The first prototype battery was, of course, a prostitute in fishnets duct-taped to the hood of a Rolls Royce. While impressive in form, the function of this battery was not satisfactory. Undeterred by their failure, the politicians went back to the drawing board, which was, of course, a naked prostitute they drew on with licorice-flavored markers.
Though John McCain is a respectable politician, he has no experience with prostitutes whatsoever. This handicap would seem to make him an unlikely candidate to head development of a new battery technology, but McCain chose a radical new route for development, one that did not require prostitutes. McCain’s direction for development saves recurring legal and pimping costs, but relies heavily on a very expensive and scarce resource in America. The resource McCain hopes to exploit is called genius.
The going rate for genius in America is around 1 million dollars per idea, and it takes about 300 ideas to ensure at least one of them does not involve prostitutes. McCain’s proposal for 300 million dollars for an effective battery is a finely calculated figure. This amount should be sufficient to inspire those who need money for prostitutes to think about something else for a little while.
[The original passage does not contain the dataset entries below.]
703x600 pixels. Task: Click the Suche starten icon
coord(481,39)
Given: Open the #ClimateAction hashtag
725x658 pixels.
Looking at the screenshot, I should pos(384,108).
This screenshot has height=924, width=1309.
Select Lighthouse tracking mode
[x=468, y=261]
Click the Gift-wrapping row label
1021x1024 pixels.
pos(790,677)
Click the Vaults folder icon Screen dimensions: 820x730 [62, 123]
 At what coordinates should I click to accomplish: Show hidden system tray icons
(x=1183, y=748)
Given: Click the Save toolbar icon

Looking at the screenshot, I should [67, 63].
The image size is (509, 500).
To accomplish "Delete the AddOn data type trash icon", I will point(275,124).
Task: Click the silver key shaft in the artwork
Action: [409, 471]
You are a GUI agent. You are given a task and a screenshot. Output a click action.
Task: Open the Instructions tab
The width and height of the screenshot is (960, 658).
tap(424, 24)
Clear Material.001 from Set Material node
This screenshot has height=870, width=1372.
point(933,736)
McCain’s proposed 300-million-dollar prize is currently only a proposal. As a proposal, it serves as an economic incentive while costing taxpayers nothing. While it would be great to have an efficient and effective battery, it would be even better if we could get one without paying 300 million dollars for it. McCain knows this, and he knows that once we have our battery, no one will care who made it or if they got paid or not. McCain also knows that the 300-million-dollar prize would almost inevitably end up going to some brilliant foreigner, and nobody likes foreigners with more money than us.